WASHINGTON (Reuters) - President George W. Bush is expected to outline on Thursday a plan to freeze mortgage rates for five years for many U.S. homeowners facing sharp increases in their monthly payments, industry sources said on Wednesday.

Final details of the plan are still being worked out after a trade group that represents large mortgage investors presented its framework for implementing a broad rate freeze to the Treasury Department late on Tuesday, the sources said.

"The president will make a statement on housing issues tomorrow afternoon," a senior administration official said, declining to elaborate on details.

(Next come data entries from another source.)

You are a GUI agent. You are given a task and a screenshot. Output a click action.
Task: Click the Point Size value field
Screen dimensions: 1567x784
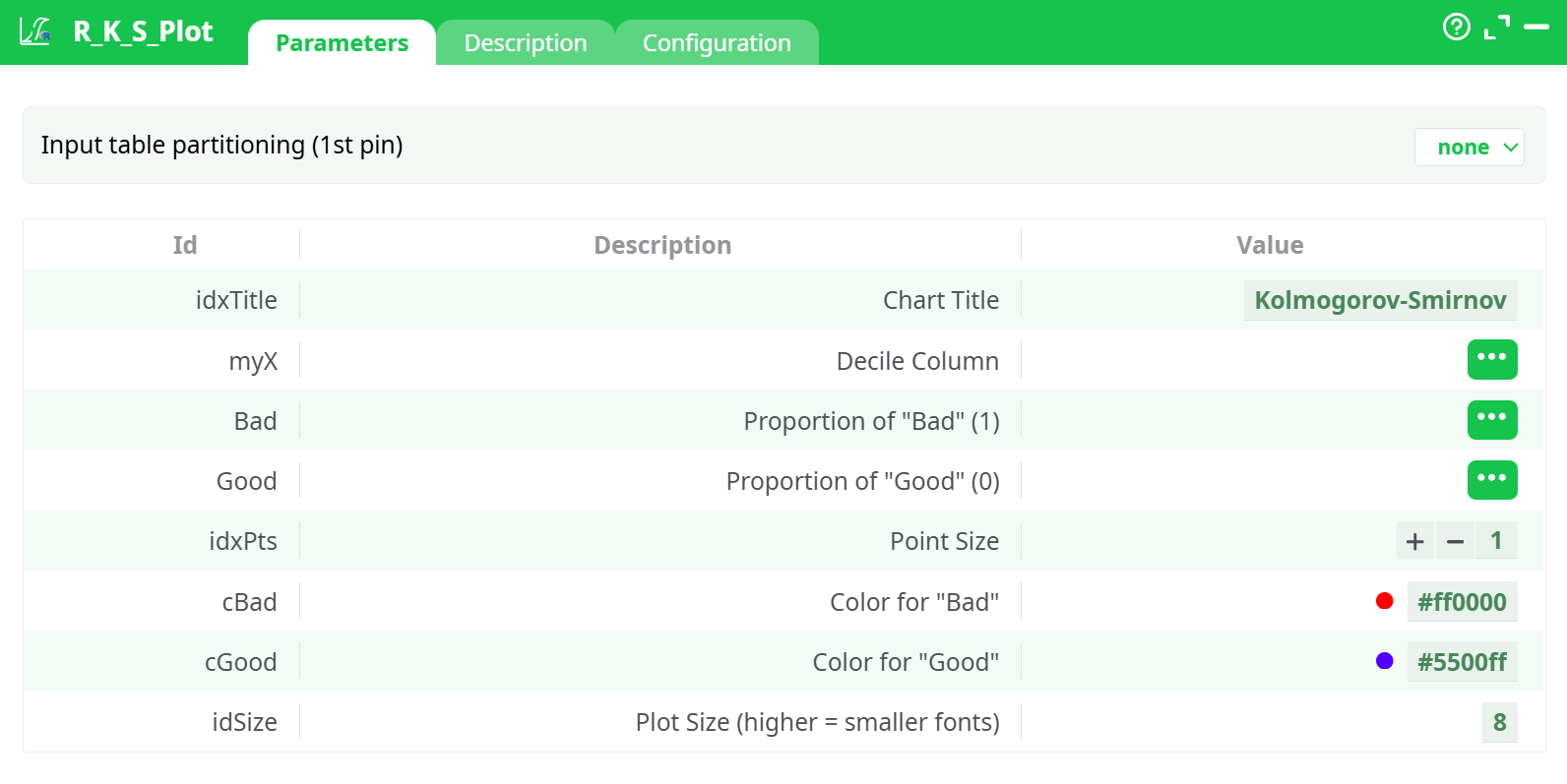point(1495,541)
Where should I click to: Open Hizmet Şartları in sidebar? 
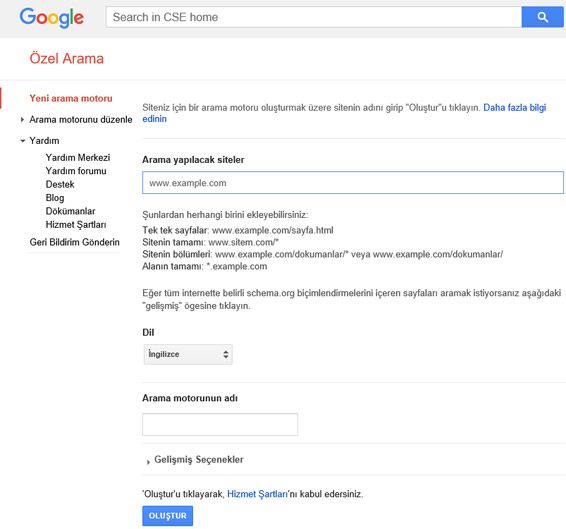tap(76, 224)
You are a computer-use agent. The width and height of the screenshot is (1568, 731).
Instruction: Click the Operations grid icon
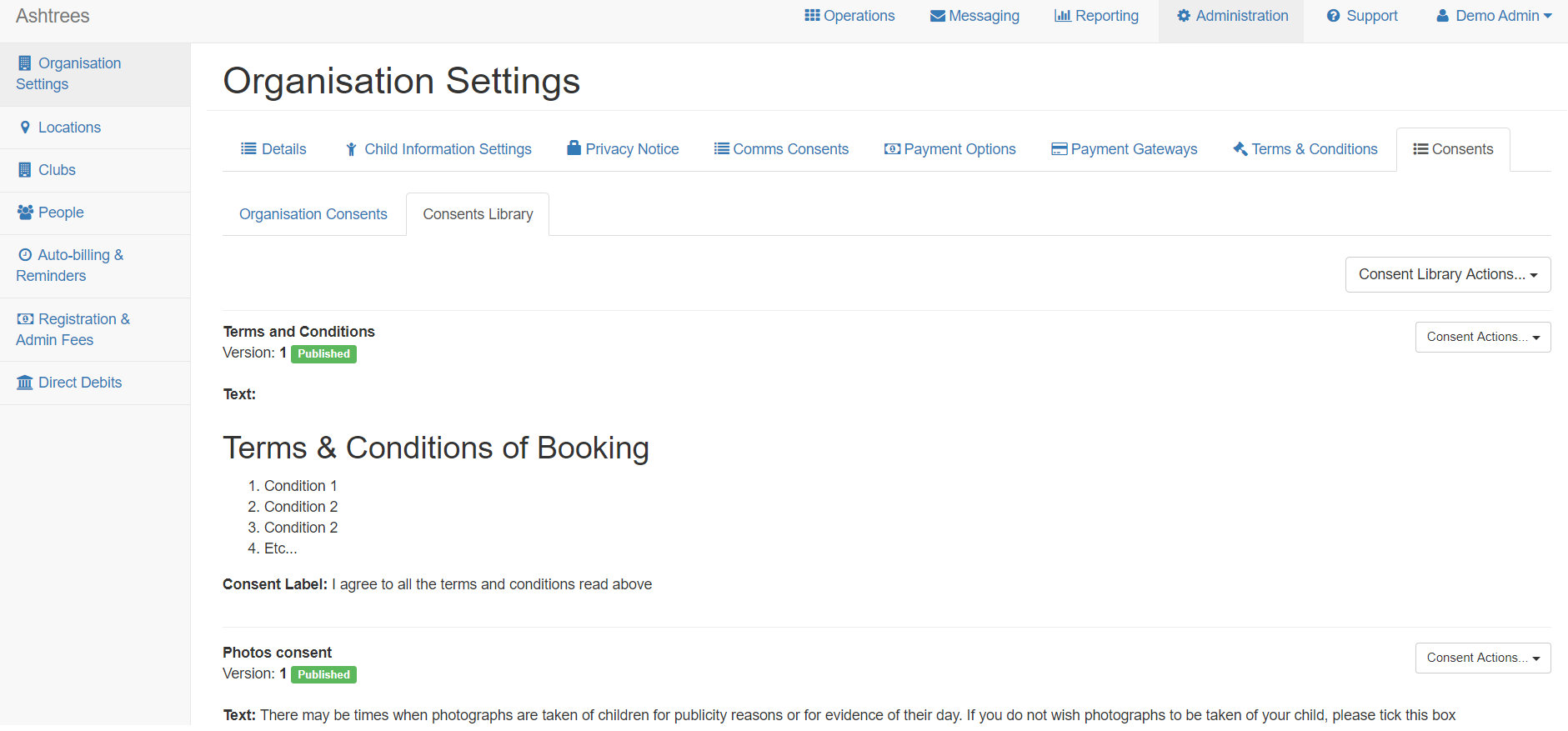[x=811, y=16]
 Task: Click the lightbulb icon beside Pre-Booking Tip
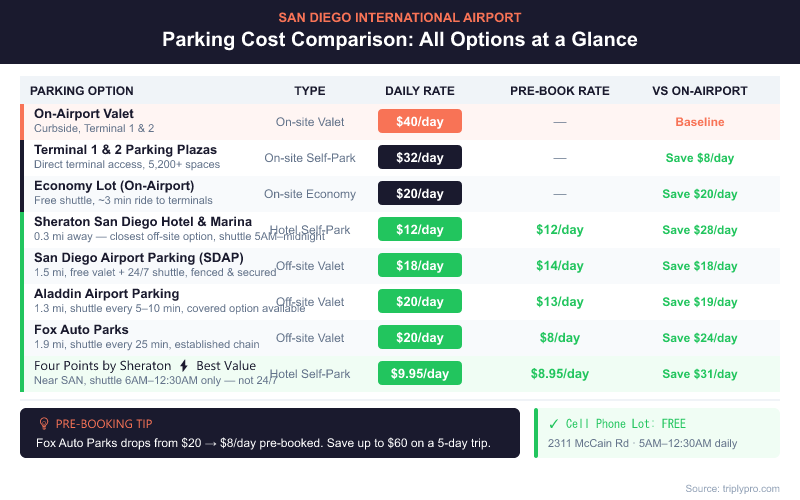point(43,423)

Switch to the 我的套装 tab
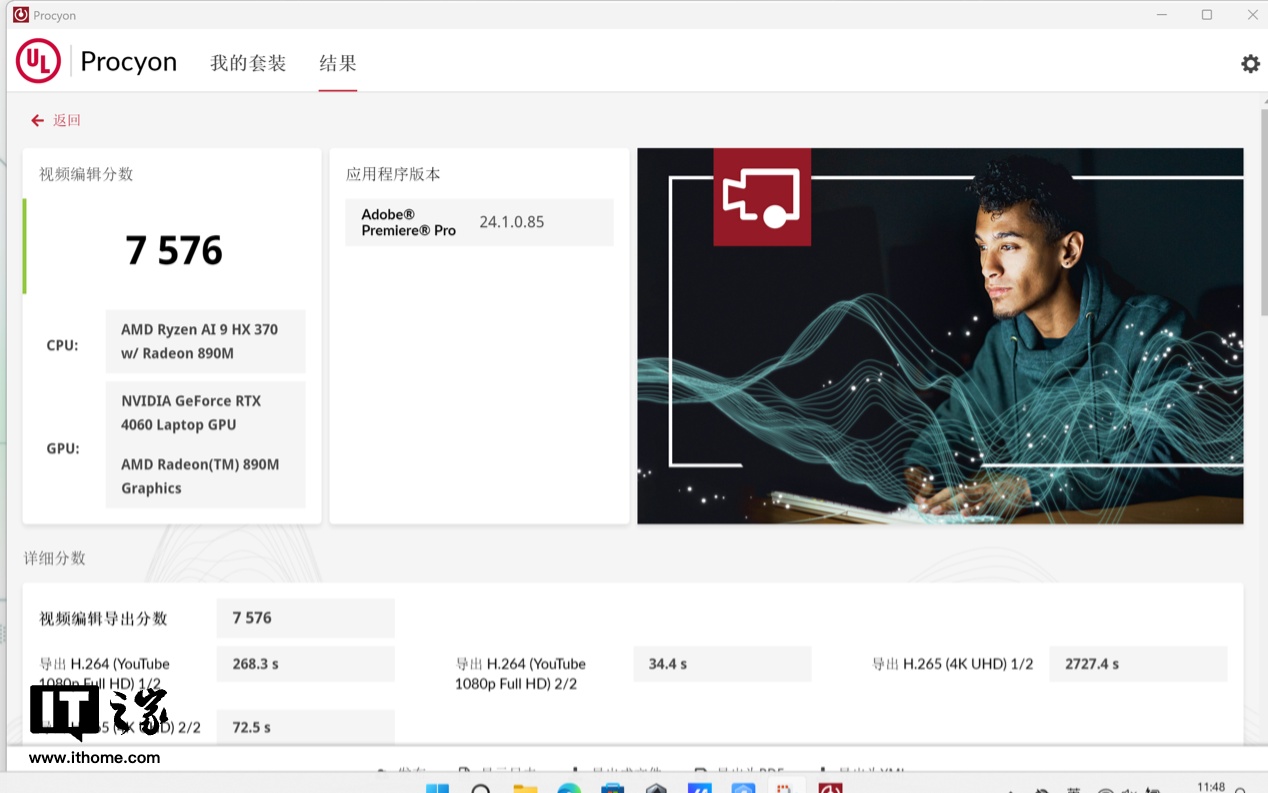(248, 64)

The sources, who are familiar with details of the trade group's pitch, said the plan envisions covering subprime loans taken out between January 1, 2005, through the end of this past July, with rates that are due to reset over the coming 2-1/2 years.

An estimated 1.8 million U.S. homeowners who took out loans with low teaser rates face pricey loan resets next year alone, the Federal Reserve has said. Officials fear half a million borrowers risk losing their homes.

Treasury Secretary Henry Paulson has worked closely with the investor trade group - the American Securitization Forum - as well as mortgage servicers and lenders to hammer out a comprehensive plan to modify troubled loans.

On Wednesday morning, Paulson outlined to a closed-door meeting of Republican lawmakers his efforts to broker a rescue plan for troubled borrowers.

"It was all broad-picture," said Ed Royce, a California lawmaker who sits on the House Financial Services Committee and who attended the briefing. "He was upbeat about the way those negotiations are going."  Continued...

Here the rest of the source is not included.